*** Opening Supplied data ***

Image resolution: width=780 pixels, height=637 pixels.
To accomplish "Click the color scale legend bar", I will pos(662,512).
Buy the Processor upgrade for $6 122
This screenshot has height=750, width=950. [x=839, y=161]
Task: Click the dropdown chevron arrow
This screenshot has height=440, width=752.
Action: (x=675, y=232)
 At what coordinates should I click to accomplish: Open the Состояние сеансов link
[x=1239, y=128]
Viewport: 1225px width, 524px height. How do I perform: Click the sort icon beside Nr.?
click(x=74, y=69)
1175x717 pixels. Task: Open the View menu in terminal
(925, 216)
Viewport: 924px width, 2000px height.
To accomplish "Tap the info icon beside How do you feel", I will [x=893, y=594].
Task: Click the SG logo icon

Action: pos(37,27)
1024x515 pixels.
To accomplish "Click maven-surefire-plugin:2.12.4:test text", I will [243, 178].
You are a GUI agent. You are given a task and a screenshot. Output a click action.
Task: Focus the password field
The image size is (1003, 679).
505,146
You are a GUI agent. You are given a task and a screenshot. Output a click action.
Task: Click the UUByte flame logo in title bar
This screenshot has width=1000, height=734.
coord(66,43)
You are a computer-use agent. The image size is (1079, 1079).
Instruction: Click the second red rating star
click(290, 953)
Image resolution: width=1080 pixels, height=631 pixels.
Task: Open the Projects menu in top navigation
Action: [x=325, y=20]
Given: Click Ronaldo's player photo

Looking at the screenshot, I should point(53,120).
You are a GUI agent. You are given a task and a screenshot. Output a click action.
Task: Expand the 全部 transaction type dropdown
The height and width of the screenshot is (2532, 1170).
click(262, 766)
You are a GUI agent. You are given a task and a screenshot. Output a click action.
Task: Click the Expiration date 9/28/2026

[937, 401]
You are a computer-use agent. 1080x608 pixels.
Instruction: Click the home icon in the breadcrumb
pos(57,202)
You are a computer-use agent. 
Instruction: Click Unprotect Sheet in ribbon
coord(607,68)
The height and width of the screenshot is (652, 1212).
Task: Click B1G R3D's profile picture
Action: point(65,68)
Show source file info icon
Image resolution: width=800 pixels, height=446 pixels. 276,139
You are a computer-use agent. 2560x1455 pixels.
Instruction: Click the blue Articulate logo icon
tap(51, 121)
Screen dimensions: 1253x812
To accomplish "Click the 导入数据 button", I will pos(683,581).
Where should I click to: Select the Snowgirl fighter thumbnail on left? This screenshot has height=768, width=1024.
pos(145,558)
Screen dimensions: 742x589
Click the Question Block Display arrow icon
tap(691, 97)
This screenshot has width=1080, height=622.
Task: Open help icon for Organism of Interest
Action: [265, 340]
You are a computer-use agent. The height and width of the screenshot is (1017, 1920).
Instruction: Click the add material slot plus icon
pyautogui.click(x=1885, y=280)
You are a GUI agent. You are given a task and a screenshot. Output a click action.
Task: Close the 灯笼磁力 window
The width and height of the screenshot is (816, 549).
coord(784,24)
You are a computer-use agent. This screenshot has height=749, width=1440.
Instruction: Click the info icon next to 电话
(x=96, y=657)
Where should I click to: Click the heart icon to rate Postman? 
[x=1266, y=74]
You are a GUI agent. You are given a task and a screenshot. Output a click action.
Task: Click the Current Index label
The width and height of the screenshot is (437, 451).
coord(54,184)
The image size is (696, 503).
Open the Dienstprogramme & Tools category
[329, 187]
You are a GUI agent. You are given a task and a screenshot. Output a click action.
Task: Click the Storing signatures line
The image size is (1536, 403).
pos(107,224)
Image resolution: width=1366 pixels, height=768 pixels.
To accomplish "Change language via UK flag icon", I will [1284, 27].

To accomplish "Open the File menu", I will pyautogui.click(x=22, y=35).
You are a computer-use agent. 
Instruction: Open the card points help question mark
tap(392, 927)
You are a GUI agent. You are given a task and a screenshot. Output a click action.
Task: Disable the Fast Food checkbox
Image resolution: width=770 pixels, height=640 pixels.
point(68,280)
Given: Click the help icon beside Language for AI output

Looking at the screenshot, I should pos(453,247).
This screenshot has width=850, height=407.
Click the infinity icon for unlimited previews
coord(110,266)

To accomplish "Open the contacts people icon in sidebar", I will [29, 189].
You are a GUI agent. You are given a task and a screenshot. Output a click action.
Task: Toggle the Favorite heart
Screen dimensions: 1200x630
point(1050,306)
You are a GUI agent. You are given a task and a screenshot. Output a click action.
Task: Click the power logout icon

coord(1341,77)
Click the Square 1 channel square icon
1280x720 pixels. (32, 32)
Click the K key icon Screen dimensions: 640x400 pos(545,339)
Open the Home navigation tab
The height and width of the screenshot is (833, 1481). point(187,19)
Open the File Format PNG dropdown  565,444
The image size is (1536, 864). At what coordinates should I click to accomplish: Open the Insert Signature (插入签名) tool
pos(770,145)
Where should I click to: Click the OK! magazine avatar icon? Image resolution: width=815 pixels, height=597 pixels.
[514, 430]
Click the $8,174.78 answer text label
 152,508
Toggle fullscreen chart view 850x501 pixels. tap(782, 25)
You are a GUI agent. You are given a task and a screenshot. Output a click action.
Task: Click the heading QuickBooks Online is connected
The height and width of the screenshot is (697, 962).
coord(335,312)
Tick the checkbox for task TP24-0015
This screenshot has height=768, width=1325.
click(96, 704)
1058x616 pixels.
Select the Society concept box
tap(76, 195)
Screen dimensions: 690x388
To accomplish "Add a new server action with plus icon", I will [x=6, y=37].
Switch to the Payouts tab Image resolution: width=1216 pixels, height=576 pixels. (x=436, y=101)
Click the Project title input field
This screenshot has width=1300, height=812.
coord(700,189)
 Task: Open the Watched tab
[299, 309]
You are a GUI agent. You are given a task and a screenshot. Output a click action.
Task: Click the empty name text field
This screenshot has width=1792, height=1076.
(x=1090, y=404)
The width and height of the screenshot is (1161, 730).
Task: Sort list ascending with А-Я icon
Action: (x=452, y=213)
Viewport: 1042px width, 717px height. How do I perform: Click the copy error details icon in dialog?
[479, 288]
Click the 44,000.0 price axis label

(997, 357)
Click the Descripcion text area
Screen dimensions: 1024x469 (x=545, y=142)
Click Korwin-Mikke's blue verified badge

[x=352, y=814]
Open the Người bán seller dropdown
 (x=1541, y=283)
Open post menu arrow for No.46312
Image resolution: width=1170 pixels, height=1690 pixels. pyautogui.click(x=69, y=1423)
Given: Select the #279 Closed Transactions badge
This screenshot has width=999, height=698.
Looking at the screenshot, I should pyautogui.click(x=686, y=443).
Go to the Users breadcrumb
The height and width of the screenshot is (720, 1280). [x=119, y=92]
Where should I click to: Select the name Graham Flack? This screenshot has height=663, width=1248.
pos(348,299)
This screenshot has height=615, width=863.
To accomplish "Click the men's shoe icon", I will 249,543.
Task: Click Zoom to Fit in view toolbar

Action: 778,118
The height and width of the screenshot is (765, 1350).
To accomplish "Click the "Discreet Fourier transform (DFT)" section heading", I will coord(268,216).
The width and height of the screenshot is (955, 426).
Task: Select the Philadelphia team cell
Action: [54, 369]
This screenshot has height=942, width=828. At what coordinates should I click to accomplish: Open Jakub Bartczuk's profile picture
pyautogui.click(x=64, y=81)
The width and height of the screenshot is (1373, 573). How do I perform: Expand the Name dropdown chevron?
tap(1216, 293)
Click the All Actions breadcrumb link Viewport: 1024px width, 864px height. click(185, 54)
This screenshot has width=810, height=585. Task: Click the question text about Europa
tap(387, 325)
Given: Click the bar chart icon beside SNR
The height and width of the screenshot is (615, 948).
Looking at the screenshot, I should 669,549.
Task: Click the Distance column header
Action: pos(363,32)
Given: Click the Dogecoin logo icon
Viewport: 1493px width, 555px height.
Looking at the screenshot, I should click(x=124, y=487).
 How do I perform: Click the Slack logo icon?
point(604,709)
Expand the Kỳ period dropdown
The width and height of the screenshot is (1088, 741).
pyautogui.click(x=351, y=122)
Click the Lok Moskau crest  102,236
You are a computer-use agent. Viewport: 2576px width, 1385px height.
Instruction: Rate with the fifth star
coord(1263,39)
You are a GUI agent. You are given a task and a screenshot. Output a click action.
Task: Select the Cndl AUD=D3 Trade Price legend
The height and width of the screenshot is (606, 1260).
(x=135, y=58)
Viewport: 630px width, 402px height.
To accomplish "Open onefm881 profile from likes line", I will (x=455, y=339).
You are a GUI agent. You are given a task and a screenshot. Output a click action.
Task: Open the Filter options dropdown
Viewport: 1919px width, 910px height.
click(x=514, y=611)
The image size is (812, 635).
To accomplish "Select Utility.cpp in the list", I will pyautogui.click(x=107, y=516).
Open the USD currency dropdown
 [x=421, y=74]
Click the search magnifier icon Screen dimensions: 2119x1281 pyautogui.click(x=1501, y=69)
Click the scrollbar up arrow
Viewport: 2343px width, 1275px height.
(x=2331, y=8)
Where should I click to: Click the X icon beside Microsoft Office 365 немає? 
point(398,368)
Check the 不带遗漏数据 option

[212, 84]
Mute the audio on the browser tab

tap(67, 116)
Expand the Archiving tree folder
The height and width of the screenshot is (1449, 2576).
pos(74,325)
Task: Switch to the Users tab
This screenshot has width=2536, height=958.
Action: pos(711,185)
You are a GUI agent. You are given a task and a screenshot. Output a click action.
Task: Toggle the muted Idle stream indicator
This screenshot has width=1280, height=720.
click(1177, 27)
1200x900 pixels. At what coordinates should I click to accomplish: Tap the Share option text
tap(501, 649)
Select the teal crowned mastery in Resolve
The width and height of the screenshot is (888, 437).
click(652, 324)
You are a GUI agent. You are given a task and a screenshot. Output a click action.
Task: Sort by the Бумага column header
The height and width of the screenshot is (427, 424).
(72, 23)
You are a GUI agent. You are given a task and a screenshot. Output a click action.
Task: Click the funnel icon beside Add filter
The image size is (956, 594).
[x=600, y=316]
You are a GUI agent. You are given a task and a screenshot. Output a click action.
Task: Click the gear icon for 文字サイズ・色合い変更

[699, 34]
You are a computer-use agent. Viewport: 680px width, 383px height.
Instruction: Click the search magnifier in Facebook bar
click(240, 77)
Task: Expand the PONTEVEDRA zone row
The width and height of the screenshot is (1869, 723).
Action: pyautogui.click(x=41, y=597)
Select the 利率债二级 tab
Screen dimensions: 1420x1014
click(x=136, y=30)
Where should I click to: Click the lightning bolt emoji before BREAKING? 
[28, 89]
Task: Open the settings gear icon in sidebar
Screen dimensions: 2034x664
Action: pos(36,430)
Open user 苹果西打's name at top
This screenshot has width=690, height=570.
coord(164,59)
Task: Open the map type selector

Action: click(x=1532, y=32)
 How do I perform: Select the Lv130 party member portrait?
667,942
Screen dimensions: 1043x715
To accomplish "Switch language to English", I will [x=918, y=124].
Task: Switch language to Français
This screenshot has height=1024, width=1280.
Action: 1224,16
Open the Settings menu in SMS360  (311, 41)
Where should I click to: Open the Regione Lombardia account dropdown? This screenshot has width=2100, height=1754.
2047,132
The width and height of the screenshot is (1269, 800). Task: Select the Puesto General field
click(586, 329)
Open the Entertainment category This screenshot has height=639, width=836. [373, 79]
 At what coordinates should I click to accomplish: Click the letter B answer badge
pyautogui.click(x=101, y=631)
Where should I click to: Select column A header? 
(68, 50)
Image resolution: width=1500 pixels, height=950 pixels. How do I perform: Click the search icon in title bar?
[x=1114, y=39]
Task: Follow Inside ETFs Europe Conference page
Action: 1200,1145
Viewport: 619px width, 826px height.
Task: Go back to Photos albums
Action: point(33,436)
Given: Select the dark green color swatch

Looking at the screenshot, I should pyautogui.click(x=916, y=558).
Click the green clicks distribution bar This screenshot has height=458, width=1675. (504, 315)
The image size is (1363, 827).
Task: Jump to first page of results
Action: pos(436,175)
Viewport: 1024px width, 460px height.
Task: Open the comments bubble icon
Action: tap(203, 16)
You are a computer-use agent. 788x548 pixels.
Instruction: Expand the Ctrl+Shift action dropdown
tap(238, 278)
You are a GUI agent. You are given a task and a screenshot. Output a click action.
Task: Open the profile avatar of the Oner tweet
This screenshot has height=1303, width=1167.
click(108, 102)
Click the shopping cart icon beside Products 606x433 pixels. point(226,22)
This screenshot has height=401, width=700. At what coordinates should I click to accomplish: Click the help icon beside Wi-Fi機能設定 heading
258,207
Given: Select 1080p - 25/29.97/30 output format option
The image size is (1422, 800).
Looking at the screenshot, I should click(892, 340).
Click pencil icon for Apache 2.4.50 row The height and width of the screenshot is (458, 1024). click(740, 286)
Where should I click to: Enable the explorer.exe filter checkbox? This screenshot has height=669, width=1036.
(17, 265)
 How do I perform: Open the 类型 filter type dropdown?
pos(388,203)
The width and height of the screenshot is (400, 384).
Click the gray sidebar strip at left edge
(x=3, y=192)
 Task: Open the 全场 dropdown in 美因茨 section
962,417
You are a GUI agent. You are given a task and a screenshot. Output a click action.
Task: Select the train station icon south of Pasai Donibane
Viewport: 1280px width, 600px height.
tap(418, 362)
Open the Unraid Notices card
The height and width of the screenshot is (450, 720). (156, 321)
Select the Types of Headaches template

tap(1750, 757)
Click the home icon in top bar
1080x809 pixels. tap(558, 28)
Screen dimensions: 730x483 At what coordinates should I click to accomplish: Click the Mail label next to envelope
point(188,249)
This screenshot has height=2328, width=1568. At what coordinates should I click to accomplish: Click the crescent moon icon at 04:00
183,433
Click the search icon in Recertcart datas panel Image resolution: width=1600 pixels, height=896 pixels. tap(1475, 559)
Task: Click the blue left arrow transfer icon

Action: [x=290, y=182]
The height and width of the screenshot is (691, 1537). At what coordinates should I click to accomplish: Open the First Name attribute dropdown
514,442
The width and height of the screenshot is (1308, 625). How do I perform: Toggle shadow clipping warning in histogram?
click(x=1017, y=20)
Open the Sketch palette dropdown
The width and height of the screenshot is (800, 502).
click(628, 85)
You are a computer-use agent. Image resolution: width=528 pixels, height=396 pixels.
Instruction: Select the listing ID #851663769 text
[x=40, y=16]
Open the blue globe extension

*** Closing Supplied data ***

Work instruction
All that is wanted is a faithful reproduction of the line above with "Click the K", the line with "Toggle fullscreen chart", and every line in between.

Exercise response
Click the K key icon Screen dimensions: 640x400 pos(545,339)
Open the Home navigation tab
The height and width of the screenshot is (833, 1481). point(187,19)
Open the File Format PNG dropdown  565,444
The image size is (1536, 864). At what coordinates should I click to accomplish: Open the Insert Signature (插入签名) tool
pos(770,145)
Where should I click to: Click the OK! magazine avatar icon? Image resolution: width=815 pixels, height=597 pixels.
[514, 430]
Click the $8,174.78 answer text label
 152,508
Toggle fullscreen chart view 850x501 pixels. tap(782, 25)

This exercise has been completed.